• **Do this**:
Retype the data from the line with "Select the Allowance tab" to the line with "will (197, 102).", including both of those lines, and nothing else.

• **Provided records**:
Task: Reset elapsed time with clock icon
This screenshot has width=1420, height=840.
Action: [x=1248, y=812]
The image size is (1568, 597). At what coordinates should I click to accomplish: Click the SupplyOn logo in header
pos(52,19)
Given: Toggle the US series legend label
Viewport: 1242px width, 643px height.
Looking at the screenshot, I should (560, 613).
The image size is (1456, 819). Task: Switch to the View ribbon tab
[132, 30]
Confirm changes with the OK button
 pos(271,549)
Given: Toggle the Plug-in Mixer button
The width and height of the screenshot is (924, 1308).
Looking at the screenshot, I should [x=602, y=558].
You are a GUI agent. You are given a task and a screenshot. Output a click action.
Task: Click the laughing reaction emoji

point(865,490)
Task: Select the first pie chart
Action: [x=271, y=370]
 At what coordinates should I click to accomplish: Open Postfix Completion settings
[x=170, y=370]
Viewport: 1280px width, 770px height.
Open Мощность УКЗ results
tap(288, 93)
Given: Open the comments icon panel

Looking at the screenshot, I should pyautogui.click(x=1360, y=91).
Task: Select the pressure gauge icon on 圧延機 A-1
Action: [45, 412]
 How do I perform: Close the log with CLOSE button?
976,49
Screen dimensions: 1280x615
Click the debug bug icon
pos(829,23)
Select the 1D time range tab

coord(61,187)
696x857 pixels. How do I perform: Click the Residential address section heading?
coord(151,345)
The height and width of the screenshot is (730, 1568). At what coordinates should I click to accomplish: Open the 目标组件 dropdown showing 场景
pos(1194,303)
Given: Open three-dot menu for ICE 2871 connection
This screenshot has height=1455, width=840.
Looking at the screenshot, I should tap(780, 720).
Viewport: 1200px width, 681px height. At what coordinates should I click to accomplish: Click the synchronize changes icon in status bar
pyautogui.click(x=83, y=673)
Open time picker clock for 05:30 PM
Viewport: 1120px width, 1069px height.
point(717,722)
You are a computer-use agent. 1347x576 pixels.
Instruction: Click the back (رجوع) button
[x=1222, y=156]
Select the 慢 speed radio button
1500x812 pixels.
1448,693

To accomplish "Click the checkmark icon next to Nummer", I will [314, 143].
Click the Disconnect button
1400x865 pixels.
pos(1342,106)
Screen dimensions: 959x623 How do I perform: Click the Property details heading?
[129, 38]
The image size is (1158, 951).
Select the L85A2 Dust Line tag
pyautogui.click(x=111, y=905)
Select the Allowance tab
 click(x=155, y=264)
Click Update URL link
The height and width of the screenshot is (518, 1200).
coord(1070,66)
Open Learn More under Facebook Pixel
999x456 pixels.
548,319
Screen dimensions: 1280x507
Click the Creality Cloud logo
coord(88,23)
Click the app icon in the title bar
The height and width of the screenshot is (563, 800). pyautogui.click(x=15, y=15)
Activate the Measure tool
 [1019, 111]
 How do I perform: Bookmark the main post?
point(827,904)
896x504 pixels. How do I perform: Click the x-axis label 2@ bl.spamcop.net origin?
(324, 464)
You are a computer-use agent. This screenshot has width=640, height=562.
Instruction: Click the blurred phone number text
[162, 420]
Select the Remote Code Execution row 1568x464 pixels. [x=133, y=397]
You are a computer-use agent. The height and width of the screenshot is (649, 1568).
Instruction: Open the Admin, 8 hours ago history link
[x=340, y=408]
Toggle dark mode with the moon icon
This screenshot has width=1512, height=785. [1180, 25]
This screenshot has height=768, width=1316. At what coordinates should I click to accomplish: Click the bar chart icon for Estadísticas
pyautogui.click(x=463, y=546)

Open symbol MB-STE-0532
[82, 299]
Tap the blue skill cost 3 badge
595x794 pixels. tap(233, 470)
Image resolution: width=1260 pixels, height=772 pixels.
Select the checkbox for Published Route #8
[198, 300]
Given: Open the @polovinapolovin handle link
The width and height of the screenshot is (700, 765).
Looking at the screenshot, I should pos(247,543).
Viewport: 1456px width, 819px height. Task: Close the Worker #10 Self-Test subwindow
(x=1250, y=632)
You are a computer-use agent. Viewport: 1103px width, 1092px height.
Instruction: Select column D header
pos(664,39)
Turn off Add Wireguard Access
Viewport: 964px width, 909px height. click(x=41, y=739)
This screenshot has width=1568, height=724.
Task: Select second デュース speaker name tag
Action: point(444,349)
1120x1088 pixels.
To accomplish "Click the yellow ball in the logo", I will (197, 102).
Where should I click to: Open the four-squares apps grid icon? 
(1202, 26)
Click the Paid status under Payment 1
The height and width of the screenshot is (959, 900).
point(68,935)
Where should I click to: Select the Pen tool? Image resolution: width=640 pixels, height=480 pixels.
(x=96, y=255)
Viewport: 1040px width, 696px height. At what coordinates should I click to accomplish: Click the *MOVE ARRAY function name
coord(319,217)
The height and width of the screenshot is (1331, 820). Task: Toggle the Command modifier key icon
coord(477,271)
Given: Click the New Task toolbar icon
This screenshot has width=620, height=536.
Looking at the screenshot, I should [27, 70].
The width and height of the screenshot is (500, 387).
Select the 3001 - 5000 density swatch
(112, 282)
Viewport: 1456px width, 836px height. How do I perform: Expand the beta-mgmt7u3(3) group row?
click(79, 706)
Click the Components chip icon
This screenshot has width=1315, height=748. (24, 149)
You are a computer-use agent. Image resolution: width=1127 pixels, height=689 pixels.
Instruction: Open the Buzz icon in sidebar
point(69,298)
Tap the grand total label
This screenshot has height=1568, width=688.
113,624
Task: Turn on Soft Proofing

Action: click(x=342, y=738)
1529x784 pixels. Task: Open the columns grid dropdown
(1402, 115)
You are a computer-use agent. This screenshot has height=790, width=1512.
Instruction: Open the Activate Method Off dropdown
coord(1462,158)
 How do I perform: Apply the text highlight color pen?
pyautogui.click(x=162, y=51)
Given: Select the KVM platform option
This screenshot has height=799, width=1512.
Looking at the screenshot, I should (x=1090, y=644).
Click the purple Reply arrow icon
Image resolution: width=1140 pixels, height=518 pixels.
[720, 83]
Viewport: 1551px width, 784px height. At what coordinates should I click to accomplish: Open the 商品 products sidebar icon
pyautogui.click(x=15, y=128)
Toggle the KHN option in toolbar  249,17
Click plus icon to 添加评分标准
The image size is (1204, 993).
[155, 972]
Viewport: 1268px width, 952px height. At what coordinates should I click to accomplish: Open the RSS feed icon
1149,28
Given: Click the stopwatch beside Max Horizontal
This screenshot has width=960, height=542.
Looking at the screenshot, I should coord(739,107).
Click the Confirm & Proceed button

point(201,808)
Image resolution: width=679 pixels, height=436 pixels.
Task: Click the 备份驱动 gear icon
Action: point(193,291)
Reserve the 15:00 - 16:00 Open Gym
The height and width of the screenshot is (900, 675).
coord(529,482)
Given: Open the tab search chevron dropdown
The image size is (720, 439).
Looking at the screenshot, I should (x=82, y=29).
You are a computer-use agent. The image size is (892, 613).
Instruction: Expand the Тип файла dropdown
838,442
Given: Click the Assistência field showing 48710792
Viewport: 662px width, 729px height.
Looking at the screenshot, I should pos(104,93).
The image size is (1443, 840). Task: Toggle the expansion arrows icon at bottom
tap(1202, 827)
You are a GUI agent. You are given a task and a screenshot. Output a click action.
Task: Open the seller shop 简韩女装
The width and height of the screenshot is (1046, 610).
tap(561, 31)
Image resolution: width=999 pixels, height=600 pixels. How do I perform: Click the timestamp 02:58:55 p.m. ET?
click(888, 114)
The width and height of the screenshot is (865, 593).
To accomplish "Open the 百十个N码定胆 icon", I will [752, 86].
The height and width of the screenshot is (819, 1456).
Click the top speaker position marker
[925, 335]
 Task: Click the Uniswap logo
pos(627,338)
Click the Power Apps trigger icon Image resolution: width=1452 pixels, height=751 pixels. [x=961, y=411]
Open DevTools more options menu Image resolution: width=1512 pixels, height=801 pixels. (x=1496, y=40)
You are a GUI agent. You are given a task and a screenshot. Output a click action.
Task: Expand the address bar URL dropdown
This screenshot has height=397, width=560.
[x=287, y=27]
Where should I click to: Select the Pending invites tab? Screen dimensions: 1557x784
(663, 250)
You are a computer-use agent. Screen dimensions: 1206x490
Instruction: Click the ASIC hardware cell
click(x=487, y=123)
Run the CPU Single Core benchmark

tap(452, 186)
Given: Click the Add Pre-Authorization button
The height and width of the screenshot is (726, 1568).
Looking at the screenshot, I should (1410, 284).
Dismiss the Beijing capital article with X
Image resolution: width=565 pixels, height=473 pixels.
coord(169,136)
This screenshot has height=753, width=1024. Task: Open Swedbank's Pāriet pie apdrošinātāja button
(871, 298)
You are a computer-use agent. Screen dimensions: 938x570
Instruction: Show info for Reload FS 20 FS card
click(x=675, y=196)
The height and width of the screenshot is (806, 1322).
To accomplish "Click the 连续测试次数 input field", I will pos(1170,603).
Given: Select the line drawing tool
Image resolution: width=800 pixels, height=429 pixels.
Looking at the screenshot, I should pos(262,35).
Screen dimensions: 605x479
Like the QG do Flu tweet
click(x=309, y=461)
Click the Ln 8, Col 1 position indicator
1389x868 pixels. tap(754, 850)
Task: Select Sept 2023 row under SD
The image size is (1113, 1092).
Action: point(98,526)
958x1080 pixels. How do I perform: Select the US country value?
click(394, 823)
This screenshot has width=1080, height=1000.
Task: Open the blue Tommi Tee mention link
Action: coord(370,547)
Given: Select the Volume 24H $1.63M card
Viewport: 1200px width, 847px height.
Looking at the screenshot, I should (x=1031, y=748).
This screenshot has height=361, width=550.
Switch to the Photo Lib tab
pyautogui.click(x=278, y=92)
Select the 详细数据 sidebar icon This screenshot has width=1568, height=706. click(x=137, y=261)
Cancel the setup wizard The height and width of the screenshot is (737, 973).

• **Full solution**:
Select the Allowance tab
 click(x=155, y=264)
Click Update URL link
The height and width of the screenshot is (518, 1200).
coord(1070,66)
Open Learn More under Facebook Pixel
999x456 pixels.
548,319
Screen dimensions: 1280x507
Click the Creality Cloud logo
coord(88,23)
Click the app icon in the title bar
The height and width of the screenshot is (563, 800). pyautogui.click(x=15, y=15)
Activate the Measure tool
 [1019, 111]
 How do I perform: Bookmark the main post?
point(827,904)
896x504 pixels. How do I perform: Click the x-axis label 2@ bl.spamcop.net origin?
(324, 464)
You are a computer-use agent. This screenshot has width=640, height=562.
Instruction: Click the blurred phone number text
[162, 420]
Select the Remote Code Execution row 1568x464 pixels. [x=133, y=397]
You are a computer-use agent. The height and width of the screenshot is (649, 1568).
Instruction: Open the Admin, 8 hours ago history link
[x=340, y=408]
Toggle dark mode with the moon icon
This screenshot has width=1512, height=785. [1180, 25]
This screenshot has height=768, width=1316. At what coordinates should I click to accomplish: Click the bar chart icon for Estadísticas
pyautogui.click(x=463, y=546)

Open symbol MB-STE-0532
[82, 299]
Tap the blue skill cost 3 badge
595x794 pixels. tap(233, 470)
Image resolution: width=1260 pixels, height=772 pixels.
Select the checkbox for Published Route #8
[198, 300]
Given: Open the @polovinapolovin handle link
The width and height of the screenshot is (700, 765).
Looking at the screenshot, I should pos(247,543).
Viewport: 1456px width, 819px height. Task: Close the Worker #10 Self-Test subwindow
(x=1250, y=632)
You are a computer-use agent. Viewport: 1103px width, 1092px height.
Instruction: Select column D header
pos(664,39)
Turn off Add Wireguard Access
Viewport: 964px width, 909px height. click(x=41, y=739)
This screenshot has width=1568, height=724.
Task: Select second デュース speaker name tag
Action: point(444,349)
1120x1088 pixels.
To accomplish "Click the yellow ball in the logo", I will (197, 102).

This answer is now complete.